Pub Date: Oct. 1st, 1999
ISBN: 0-451-45763-3
Publisher: ROC/Penguin

Contemporary ghost yarn from the author of Giant Bones (1997), etc. Thirteen-year-old Jenny Gluckstein leaves New York with her mother, Sally, to live with her new family, English stepfather Evan and stepbrothers Tony and Julian, in bucolic Dorset, England. Agricultural biologist Evan will invigorate a rundown farm and fix up its huge, dilapidated old manor house. Meanwhile, Jenny seethes with resentment at the unwelcome relocation—until she discovers that the house is haunted by a mischievous boggart.

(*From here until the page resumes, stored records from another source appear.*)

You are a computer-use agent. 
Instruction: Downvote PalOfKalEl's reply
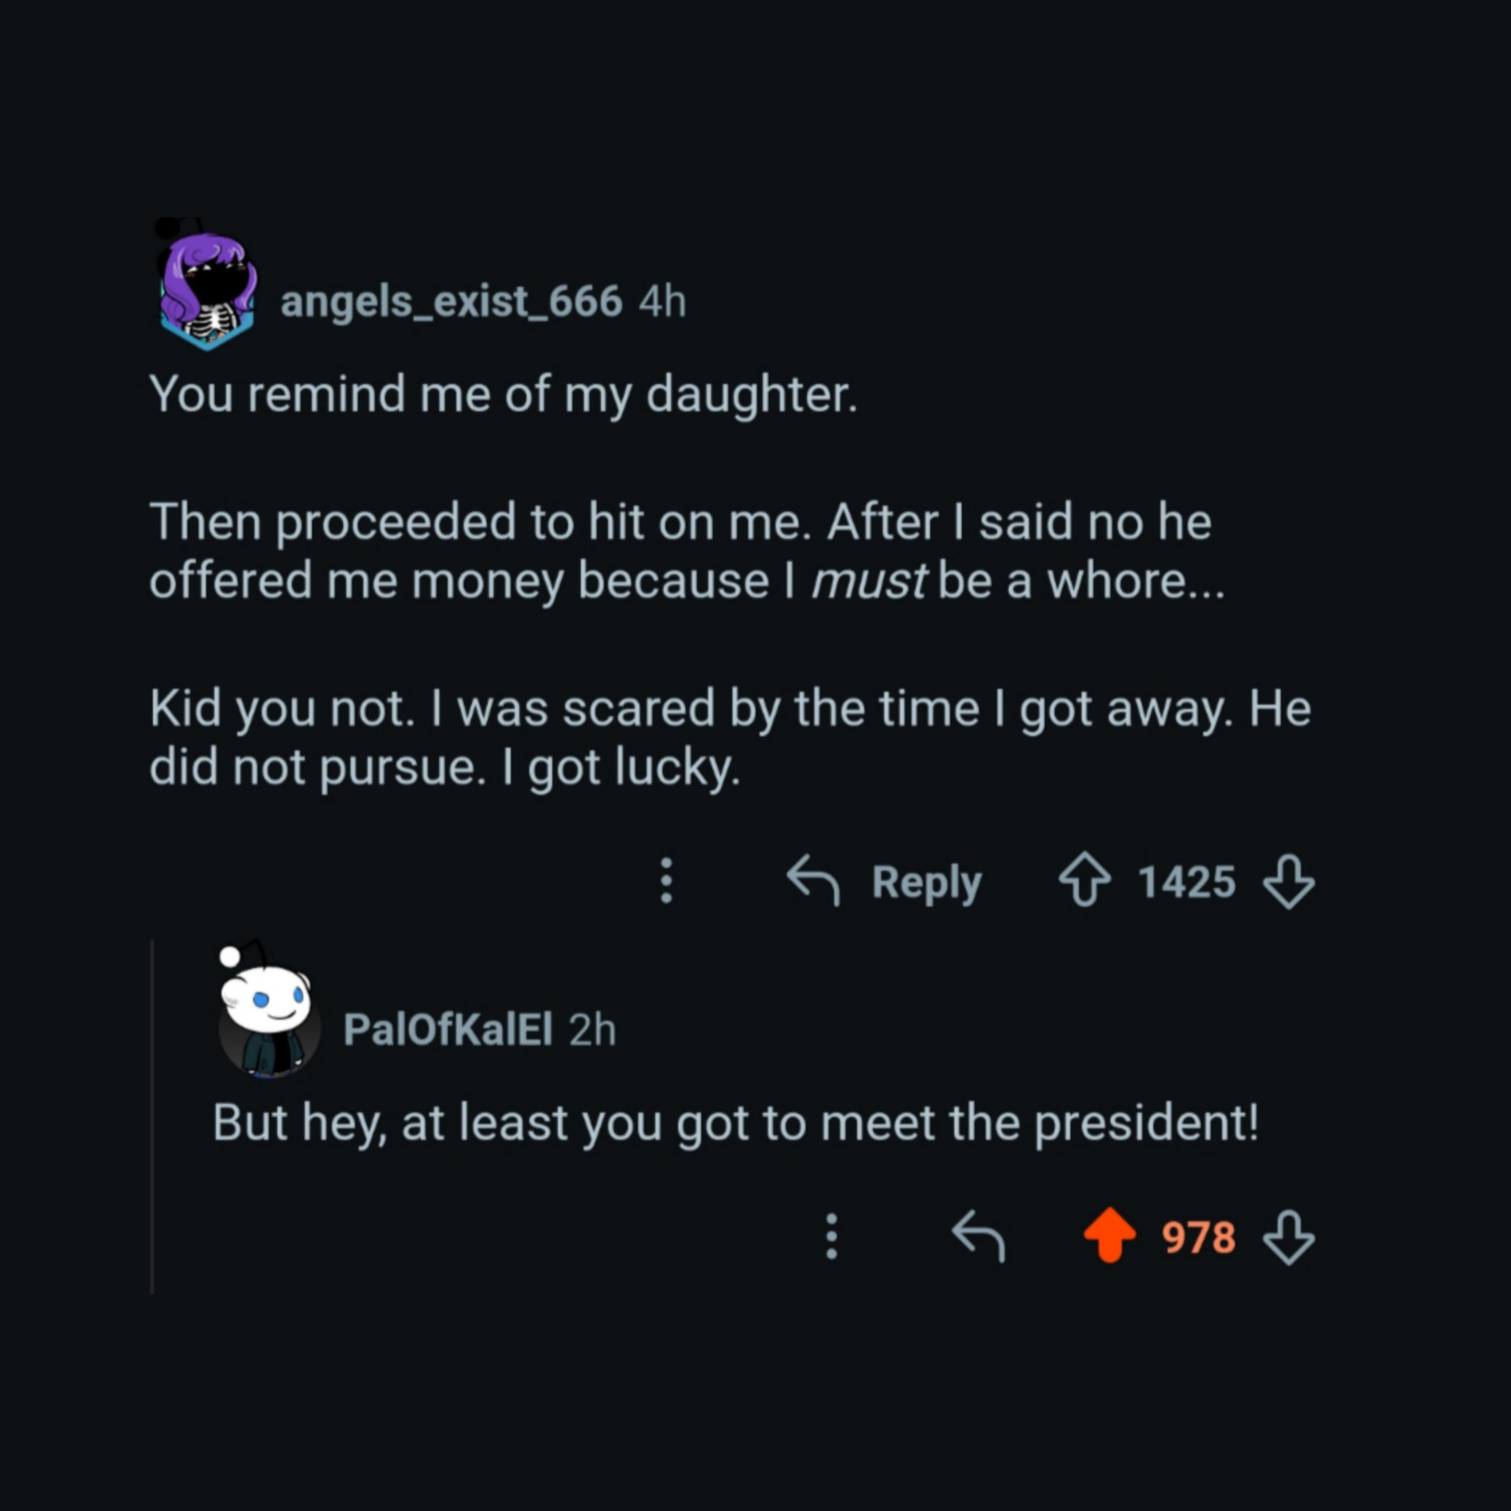click(x=1289, y=1237)
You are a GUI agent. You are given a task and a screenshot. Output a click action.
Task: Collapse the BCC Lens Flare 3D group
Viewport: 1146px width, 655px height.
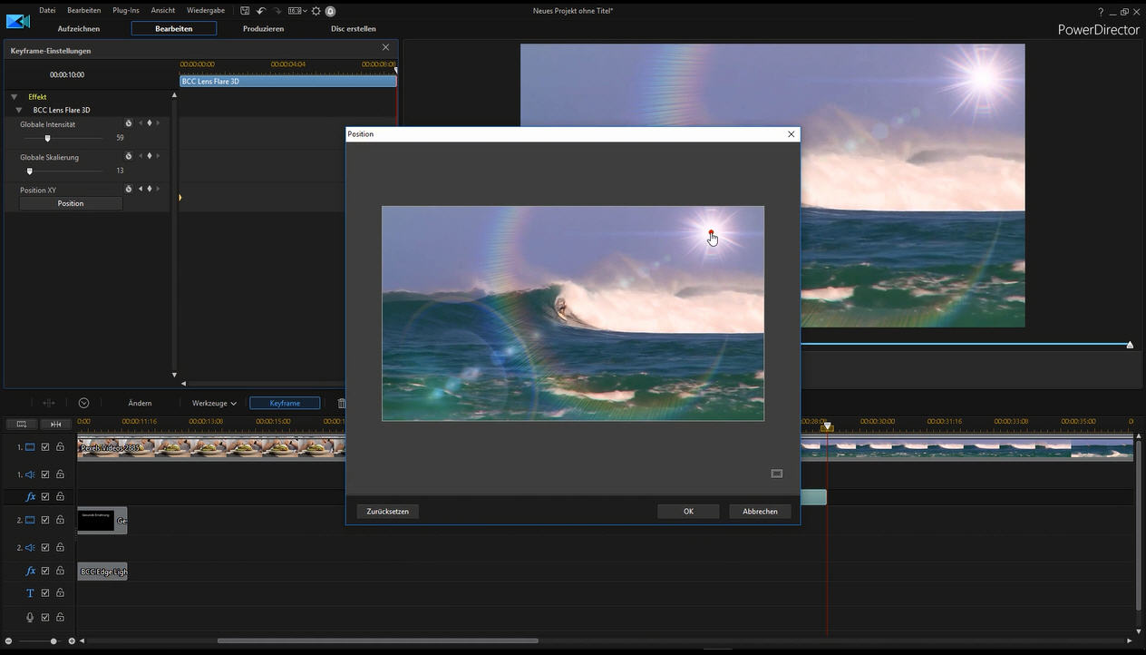[19, 111]
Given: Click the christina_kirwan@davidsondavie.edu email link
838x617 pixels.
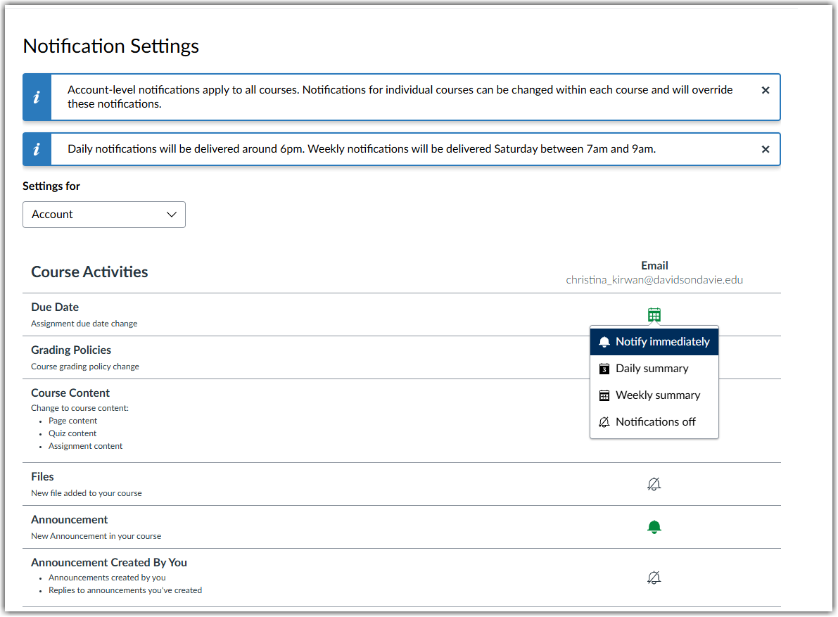Looking at the screenshot, I should [654, 279].
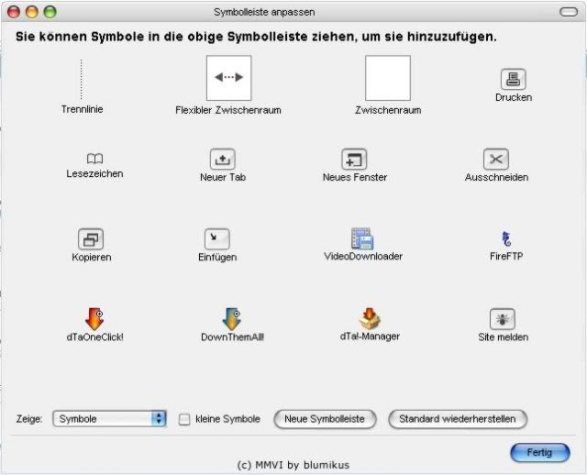Click the Fertig button
This screenshot has width=587, height=475.
tap(539, 453)
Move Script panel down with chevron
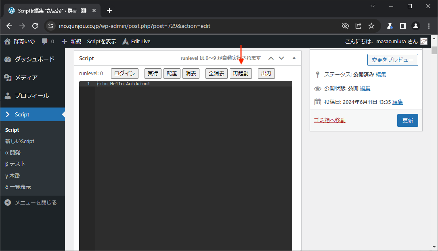This screenshot has width=438, height=251. [x=281, y=58]
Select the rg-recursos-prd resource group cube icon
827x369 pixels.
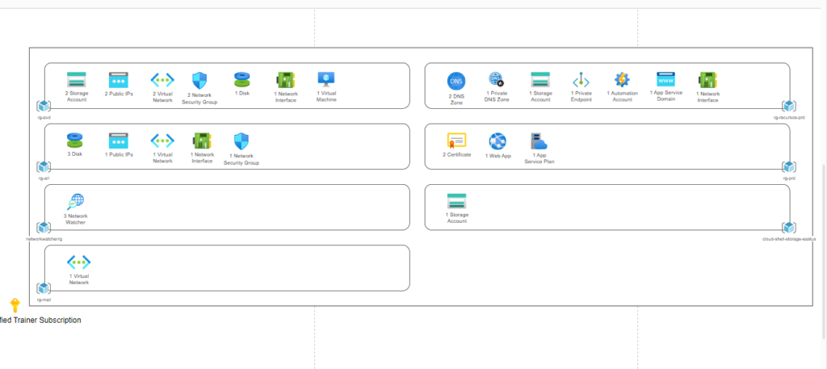[x=789, y=106]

Next, her beloved Mister Cat finds his way up to the closed-off third floor, returning with a ghost cat that only Jenny can see! She talks things over with the boggart, then banishes him with a gift of reading spectacles. Up on the third floor, Jenny meets the ghost of Tamsin Willoughby, who died aged 20 more than 300 years ago. In Tamsin’s company, Jenny meets other supernatural creatures: the shapeshifting, untrustworthy Pooka, the ominous Black Dog, the billy-blind with his badly timed good advice—and the terrifying Wild Hunt screaming across the sky. Slowly, talking with local historians, drawing out Tamsin’s recollections, Jenny pieces together a tragic story that hinges on the 17th-century Monmouth rebellion and its aftermath, the bloody reprisals exacted by Judge Jeffries. But what dreadful secret binds the ghosts of Tamsin and her innocent sweetheart together with the Judge’s horrid, monomaniacal shade—and the terrible Wild Hunt itself? An appealing intermingling of history, folklore, and the supernatural, but no real chills or tension—and lively young Jenny simply overwhelms everybody else.